WHAT THE TASK REQUIRES: Range to output from the entries below: the line containing "You are a computer-use agent. This" through the line containing "Click the 清空 button to clear prompts". Set it down exactly, ends included, nothing else.

SOURCE DATA:

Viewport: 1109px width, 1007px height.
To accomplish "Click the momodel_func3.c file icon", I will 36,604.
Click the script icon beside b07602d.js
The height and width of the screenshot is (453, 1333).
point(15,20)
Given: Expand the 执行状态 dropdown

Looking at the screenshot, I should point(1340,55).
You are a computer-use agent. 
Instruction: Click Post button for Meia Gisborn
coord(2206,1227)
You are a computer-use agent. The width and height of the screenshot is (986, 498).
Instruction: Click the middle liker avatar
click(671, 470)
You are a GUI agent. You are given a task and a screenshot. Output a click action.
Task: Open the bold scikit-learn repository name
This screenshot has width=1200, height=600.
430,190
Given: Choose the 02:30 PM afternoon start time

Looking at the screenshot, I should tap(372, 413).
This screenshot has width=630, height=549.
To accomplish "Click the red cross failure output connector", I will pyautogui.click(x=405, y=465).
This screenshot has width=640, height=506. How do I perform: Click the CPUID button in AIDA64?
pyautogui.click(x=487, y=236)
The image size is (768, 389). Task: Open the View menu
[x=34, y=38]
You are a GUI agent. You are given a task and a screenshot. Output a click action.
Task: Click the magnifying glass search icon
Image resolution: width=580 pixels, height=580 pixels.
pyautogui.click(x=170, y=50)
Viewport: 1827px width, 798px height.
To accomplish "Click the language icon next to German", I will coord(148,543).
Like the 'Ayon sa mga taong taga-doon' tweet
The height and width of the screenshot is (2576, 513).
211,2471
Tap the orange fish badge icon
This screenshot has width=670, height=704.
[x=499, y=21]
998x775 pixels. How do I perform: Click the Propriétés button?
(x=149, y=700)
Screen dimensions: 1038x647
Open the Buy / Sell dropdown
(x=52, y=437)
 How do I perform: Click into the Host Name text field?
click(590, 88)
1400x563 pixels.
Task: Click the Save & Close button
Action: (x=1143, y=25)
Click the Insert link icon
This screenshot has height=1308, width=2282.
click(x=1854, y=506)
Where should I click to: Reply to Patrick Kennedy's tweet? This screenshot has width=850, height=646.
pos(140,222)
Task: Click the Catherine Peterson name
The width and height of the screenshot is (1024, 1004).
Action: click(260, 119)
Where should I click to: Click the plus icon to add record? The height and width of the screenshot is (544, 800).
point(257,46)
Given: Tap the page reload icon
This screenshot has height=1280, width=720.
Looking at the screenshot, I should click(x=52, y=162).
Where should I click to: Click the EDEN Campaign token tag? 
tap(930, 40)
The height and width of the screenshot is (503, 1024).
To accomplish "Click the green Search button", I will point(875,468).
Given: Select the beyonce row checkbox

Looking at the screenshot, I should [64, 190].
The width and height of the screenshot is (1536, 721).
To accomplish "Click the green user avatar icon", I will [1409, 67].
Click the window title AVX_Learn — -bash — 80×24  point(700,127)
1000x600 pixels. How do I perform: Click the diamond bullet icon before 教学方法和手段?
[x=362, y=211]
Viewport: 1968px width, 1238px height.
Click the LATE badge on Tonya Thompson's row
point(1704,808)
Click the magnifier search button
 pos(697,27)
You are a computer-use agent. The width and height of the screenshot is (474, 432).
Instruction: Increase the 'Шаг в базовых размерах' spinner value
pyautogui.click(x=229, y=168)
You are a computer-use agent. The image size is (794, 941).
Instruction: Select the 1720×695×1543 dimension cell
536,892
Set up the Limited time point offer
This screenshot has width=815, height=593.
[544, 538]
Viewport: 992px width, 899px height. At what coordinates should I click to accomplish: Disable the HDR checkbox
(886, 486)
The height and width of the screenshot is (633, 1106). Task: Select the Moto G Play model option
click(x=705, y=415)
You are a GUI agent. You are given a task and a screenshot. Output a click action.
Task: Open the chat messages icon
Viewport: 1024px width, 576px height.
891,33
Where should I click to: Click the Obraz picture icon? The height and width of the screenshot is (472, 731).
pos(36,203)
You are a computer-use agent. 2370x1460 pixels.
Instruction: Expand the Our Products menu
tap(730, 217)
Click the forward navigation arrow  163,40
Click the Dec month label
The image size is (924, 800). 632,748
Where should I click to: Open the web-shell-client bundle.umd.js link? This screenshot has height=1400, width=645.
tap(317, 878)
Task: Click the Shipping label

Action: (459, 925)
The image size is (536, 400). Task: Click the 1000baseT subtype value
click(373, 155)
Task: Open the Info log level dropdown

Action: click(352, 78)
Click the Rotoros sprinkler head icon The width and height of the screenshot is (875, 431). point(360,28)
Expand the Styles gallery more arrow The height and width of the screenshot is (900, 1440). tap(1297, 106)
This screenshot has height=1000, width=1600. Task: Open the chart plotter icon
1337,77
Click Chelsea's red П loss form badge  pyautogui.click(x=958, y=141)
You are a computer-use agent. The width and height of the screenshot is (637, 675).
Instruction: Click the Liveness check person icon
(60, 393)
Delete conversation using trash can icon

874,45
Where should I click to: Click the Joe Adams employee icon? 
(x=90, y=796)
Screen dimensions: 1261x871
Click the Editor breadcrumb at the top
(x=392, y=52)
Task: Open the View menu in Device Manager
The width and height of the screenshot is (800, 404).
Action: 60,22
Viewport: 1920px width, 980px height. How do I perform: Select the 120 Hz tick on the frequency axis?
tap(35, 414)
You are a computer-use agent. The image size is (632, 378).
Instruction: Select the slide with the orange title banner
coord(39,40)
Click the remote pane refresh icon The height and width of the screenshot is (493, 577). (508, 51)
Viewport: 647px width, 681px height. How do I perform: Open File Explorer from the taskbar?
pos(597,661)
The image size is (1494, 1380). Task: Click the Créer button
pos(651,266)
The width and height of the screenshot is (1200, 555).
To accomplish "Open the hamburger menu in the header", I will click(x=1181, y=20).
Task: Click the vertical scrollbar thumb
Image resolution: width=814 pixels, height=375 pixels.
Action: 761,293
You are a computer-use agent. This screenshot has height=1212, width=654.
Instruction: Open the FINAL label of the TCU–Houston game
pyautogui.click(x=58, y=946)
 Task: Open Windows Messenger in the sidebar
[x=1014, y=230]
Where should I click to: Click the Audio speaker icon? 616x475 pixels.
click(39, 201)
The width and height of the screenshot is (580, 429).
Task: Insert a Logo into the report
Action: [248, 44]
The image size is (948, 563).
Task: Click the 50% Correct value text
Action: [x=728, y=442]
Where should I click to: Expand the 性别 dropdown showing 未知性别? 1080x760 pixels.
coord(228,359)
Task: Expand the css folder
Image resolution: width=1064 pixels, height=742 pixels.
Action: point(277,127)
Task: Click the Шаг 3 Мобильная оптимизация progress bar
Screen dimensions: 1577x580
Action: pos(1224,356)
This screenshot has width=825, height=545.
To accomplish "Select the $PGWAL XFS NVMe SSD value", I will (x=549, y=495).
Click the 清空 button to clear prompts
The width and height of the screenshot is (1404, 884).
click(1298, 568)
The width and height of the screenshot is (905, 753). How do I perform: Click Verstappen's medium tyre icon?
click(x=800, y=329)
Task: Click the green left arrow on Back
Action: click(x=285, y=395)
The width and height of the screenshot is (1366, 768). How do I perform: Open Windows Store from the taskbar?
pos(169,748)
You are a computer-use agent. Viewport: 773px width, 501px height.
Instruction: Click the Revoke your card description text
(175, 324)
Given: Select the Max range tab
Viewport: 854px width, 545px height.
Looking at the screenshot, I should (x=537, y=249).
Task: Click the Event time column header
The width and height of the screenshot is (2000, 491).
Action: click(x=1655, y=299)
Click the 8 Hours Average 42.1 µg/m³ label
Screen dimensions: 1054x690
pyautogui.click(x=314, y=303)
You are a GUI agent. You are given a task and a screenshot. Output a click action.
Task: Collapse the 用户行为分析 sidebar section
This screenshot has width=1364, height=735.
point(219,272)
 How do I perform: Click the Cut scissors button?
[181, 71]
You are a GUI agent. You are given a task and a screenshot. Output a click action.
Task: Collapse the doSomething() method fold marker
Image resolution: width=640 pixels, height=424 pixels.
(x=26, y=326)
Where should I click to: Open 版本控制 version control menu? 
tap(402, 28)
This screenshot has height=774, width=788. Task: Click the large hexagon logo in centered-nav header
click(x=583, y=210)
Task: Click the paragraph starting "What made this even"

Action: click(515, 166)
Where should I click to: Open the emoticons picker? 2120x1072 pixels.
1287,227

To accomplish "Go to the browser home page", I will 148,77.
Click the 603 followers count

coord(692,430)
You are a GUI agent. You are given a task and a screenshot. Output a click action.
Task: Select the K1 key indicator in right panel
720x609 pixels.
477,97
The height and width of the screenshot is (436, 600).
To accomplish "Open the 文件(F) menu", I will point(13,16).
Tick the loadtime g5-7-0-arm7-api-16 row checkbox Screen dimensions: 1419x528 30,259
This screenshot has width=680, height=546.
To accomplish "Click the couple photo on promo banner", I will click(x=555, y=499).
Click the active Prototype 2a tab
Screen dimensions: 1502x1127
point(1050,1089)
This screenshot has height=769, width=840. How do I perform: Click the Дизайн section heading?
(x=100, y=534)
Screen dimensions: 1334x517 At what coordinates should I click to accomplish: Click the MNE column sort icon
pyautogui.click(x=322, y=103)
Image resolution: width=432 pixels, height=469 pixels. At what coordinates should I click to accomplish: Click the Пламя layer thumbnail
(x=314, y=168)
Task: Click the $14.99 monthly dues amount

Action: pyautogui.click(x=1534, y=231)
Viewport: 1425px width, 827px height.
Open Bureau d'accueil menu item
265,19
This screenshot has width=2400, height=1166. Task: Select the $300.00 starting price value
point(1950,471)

COMPLETED TASK:
You are a computer-use agent. This screenshot has height=1212, width=654.
Instruction: Open the FINAL label of the TCU–Houston game
pyautogui.click(x=58, y=946)
 Task: Open Windows Messenger in the sidebar
[x=1014, y=230]
Where should I click to: Click the Audio speaker icon? 616x475 pixels.
click(39, 201)
The width and height of the screenshot is (580, 429).
Task: Insert a Logo into the report
Action: [248, 44]
The image size is (948, 563).
Task: Click the 50% Correct value text
Action: [x=728, y=442]
Where should I click to: Expand the 性别 dropdown showing 未知性别? 1080x760 pixels.
coord(228,359)
Task: Expand the css folder
Image resolution: width=1064 pixels, height=742 pixels.
Action: point(277,127)
Task: Click the Шаг 3 Мобильная оптимизация progress bar
Screen dimensions: 1577x580
Action: pos(1224,356)
This screenshot has width=825, height=545.
To accomplish "Select the $PGWAL XFS NVMe SSD value", I will (x=549, y=495).
Click the 清空 button to clear prompts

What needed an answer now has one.